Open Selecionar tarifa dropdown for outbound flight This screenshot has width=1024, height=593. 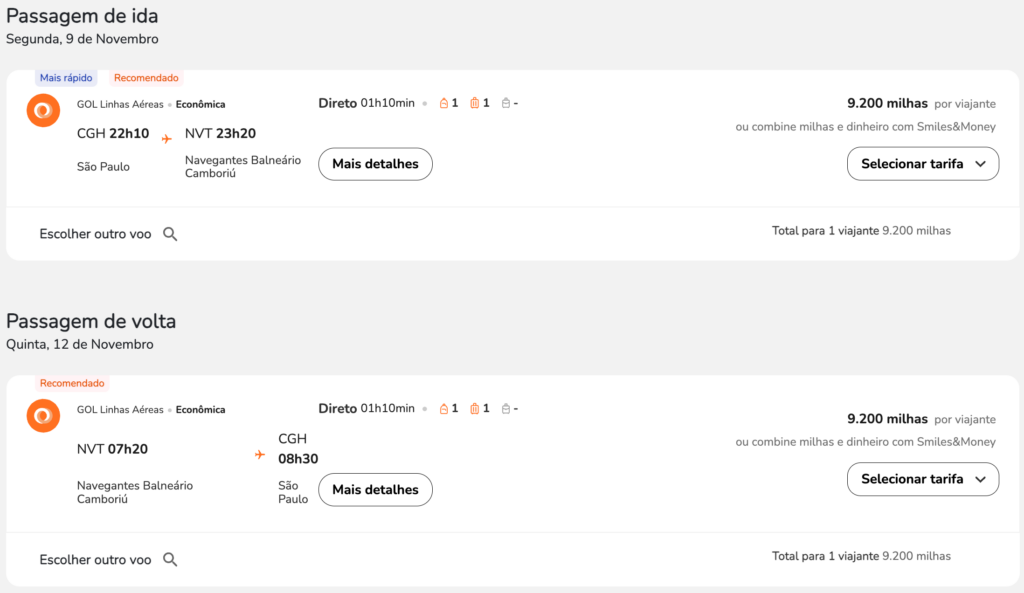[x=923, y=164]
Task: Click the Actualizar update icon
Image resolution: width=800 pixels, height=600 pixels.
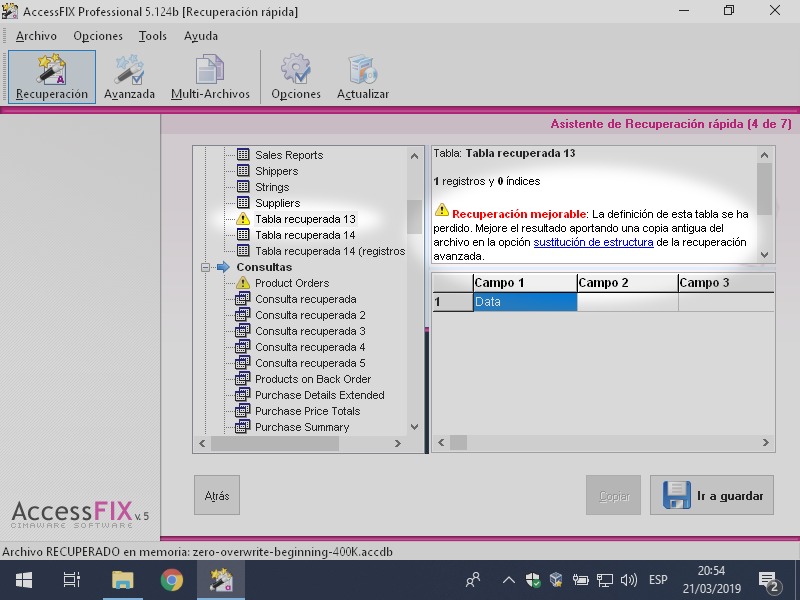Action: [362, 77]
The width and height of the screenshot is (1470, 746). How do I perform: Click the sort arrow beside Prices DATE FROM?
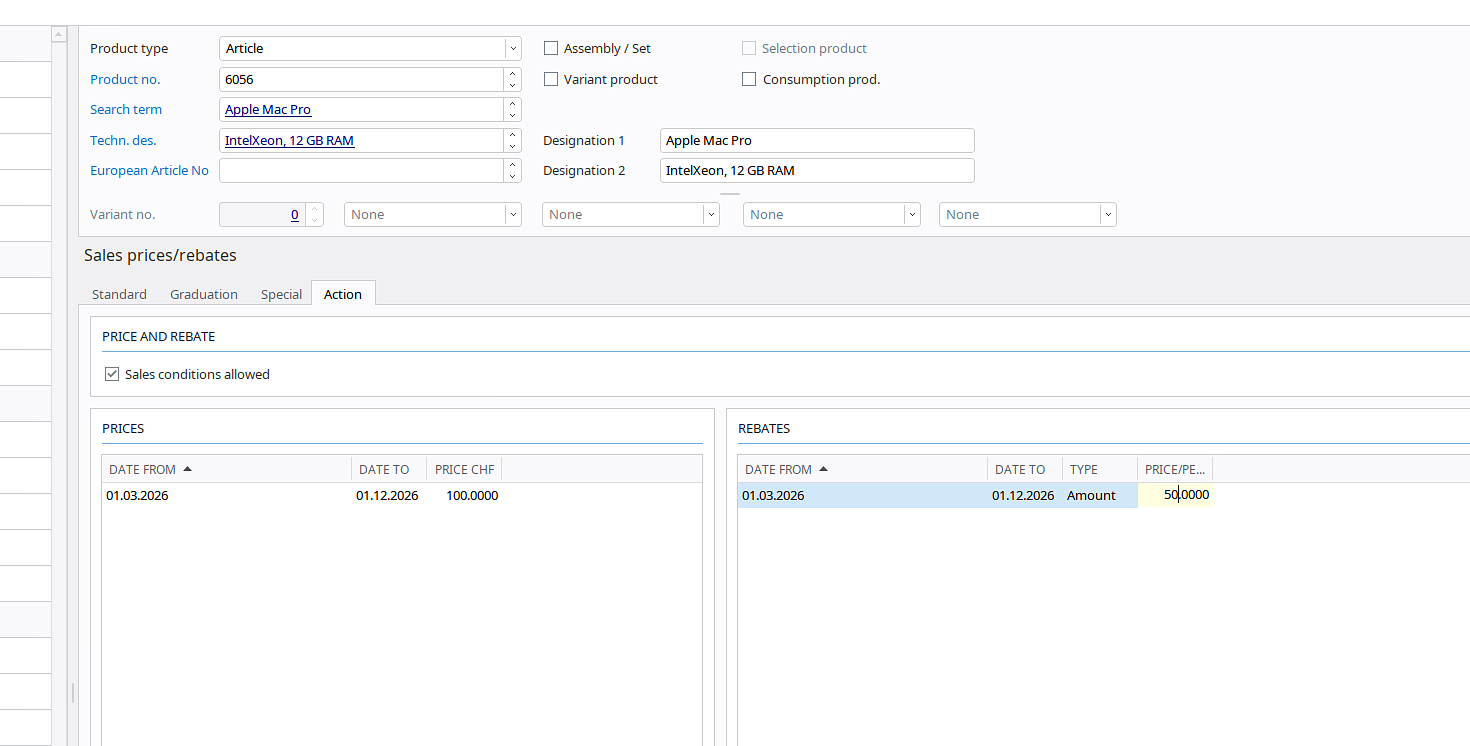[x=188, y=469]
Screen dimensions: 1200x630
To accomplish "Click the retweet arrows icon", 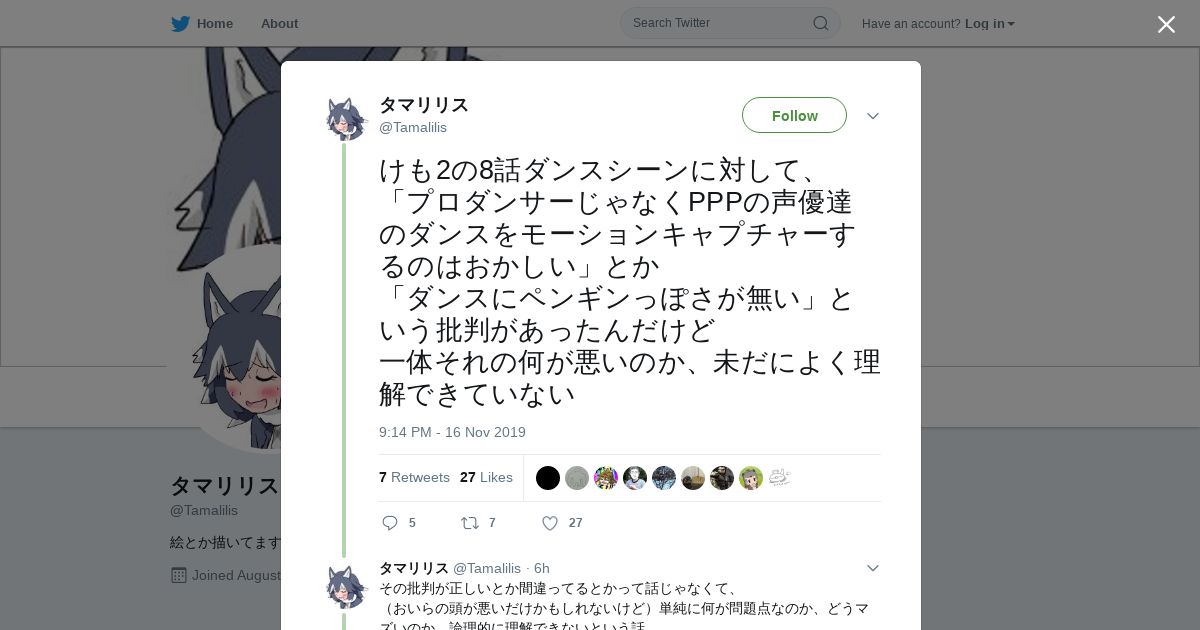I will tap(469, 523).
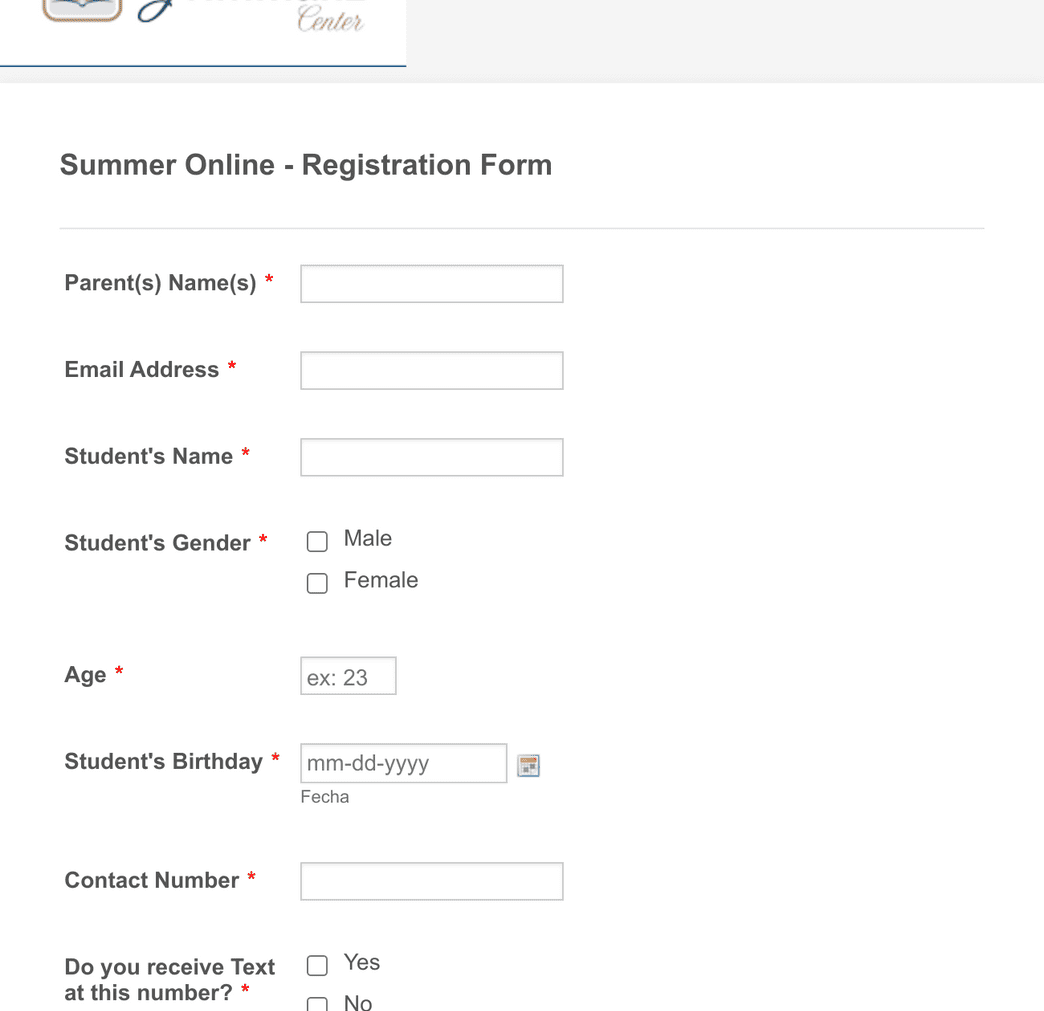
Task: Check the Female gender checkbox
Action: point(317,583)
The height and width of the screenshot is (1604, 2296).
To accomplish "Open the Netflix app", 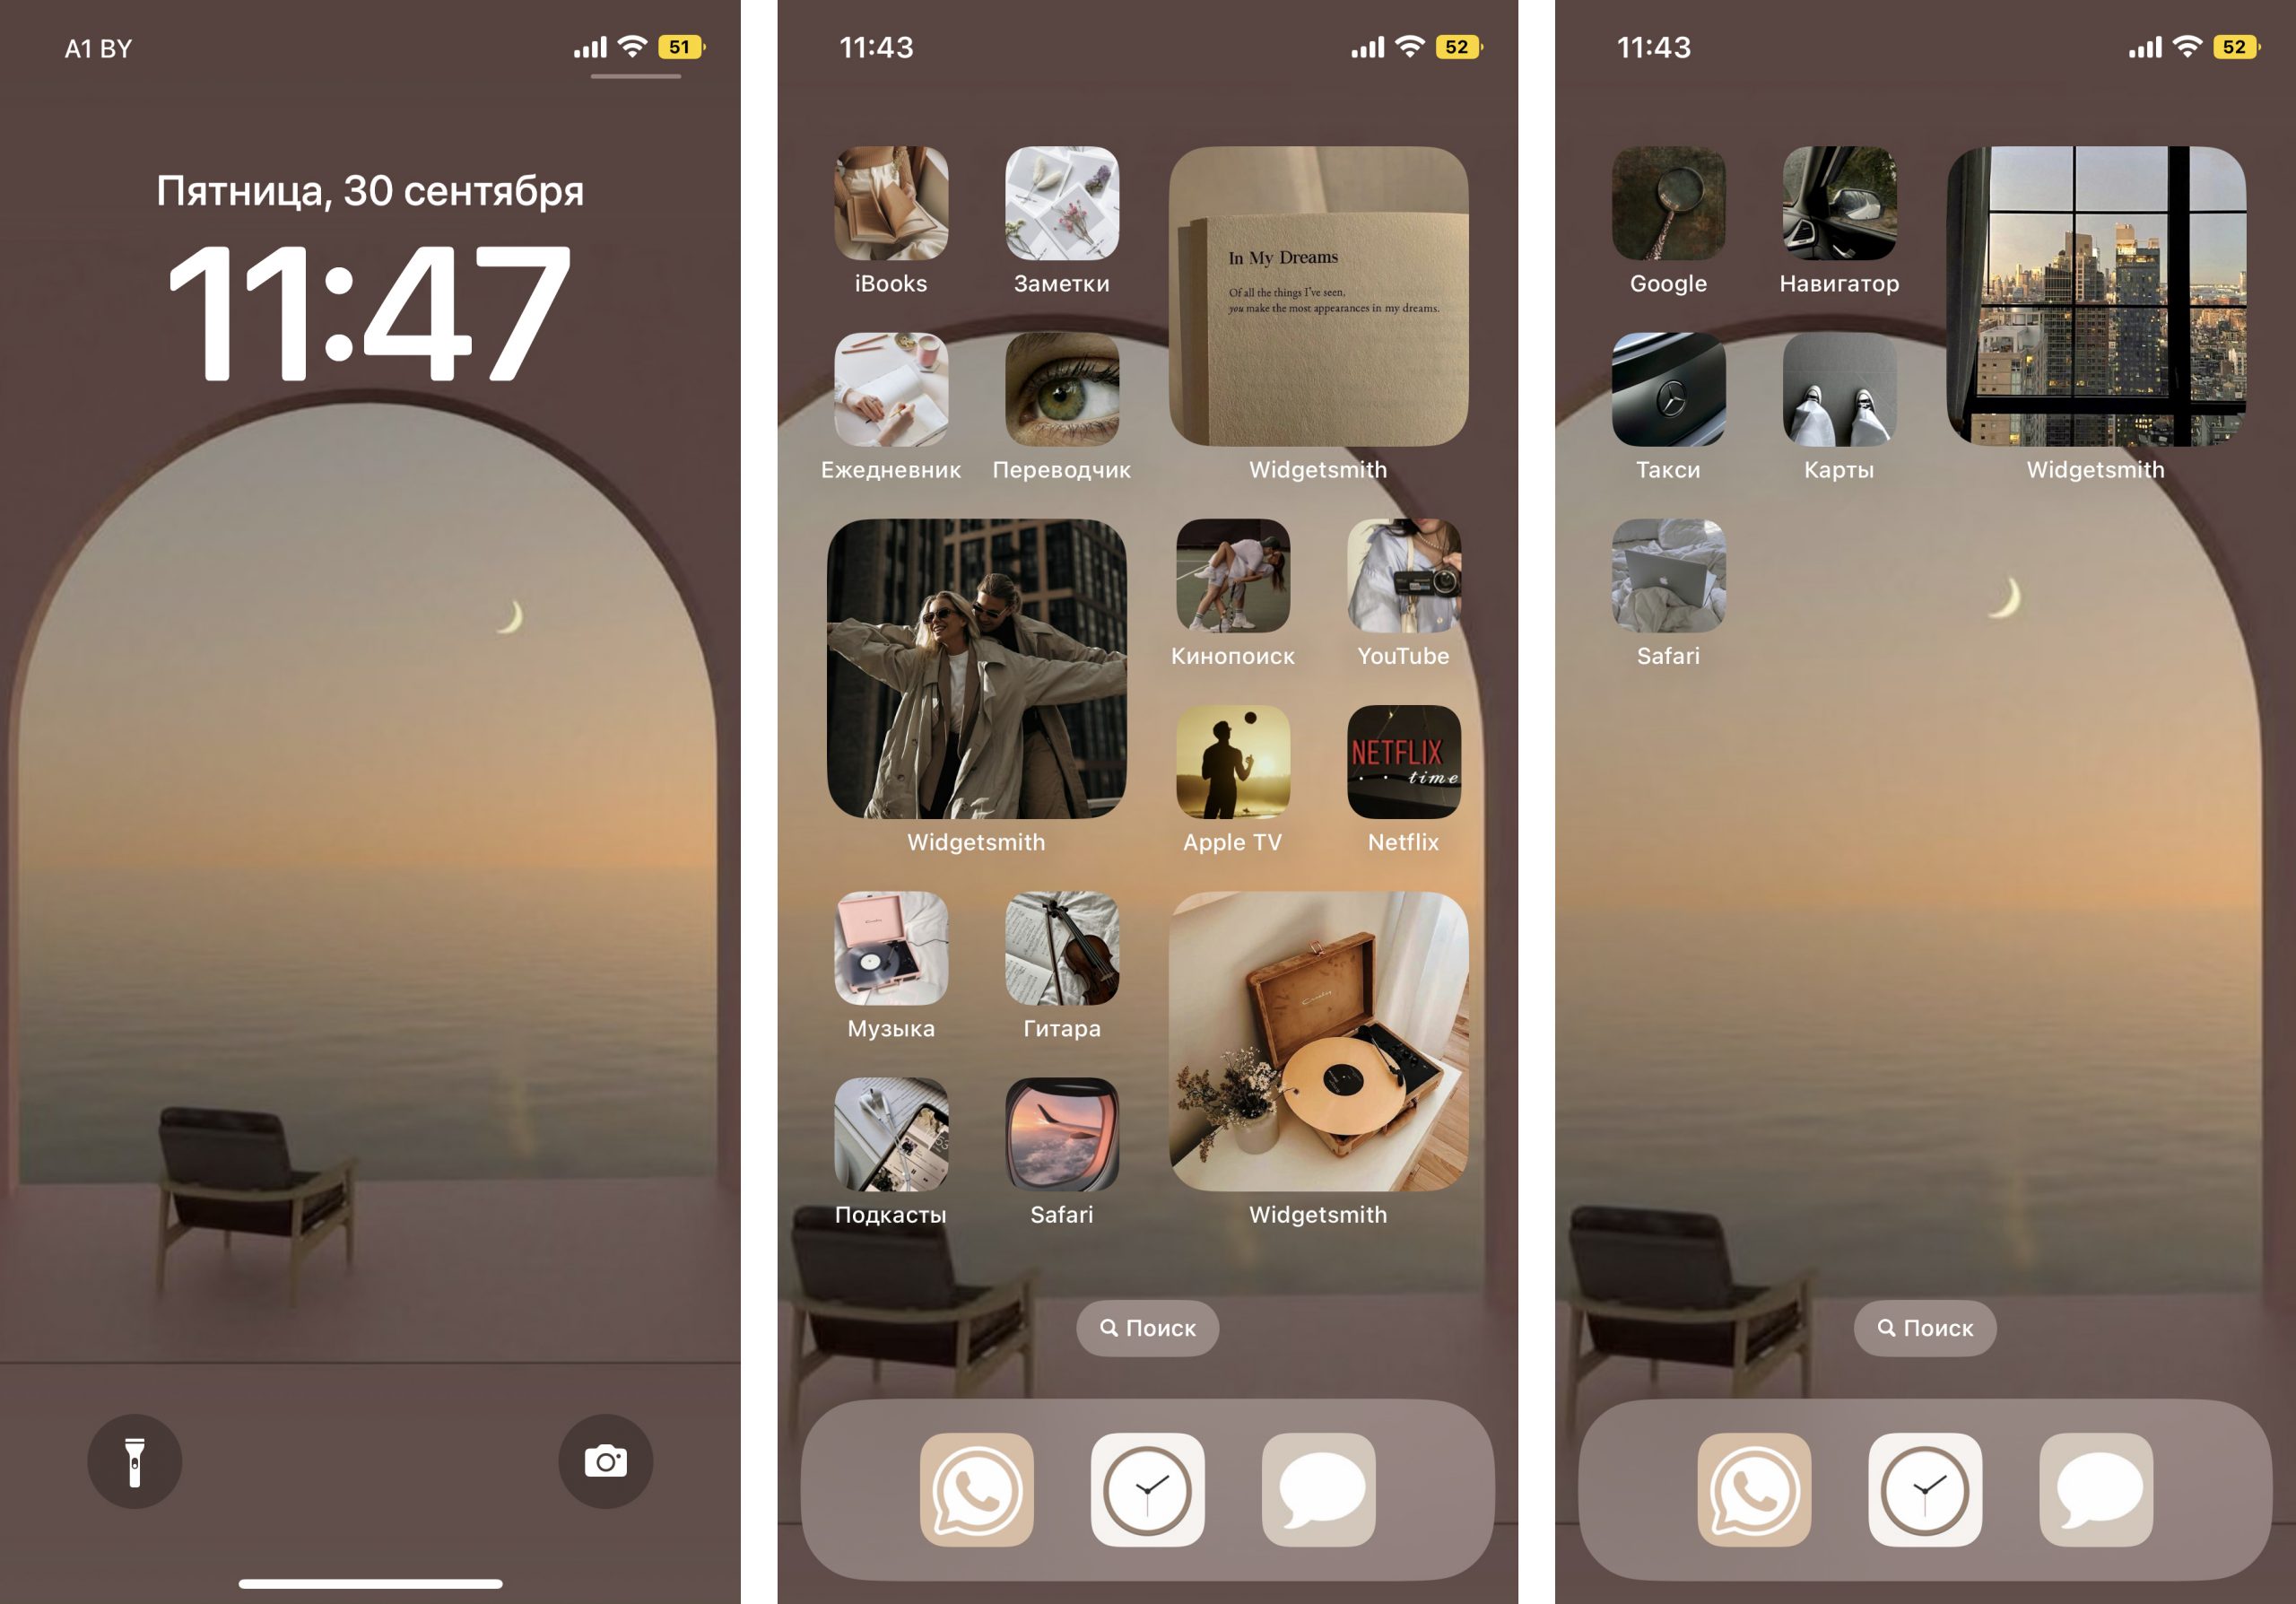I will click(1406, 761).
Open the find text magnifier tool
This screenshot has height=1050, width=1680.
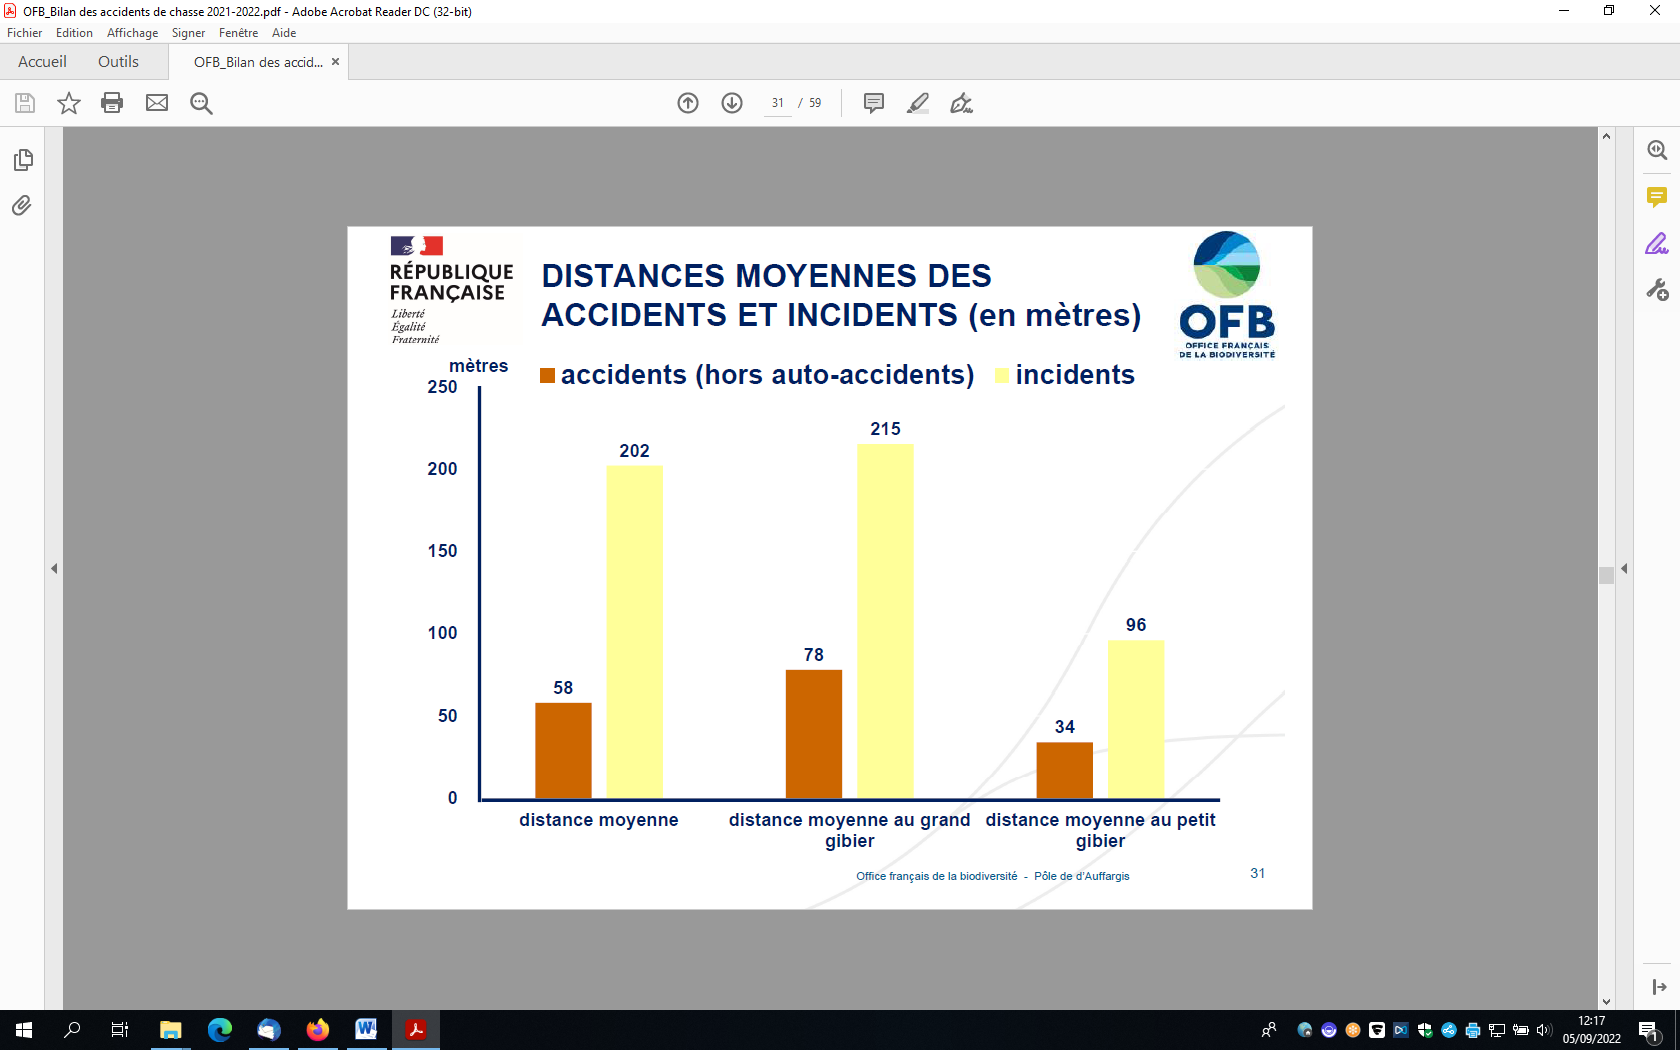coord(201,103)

____________________

REQUIRED WORK:
Using the data above, retype exactly the lines from the line with "Image resolution: width=800" to the line with "Screen dimensions: 1200x630", inclusive. No pictures and nothing else.

RESULT:
Image resolution: width=800 pixels, height=600 pixels.
Action: [362, 77]
The width and height of the screenshot is (1470, 746). How do I perform: Click the sort arrow beside Prices DATE FROM?
[x=188, y=469]
Screen dimensions: 1200x630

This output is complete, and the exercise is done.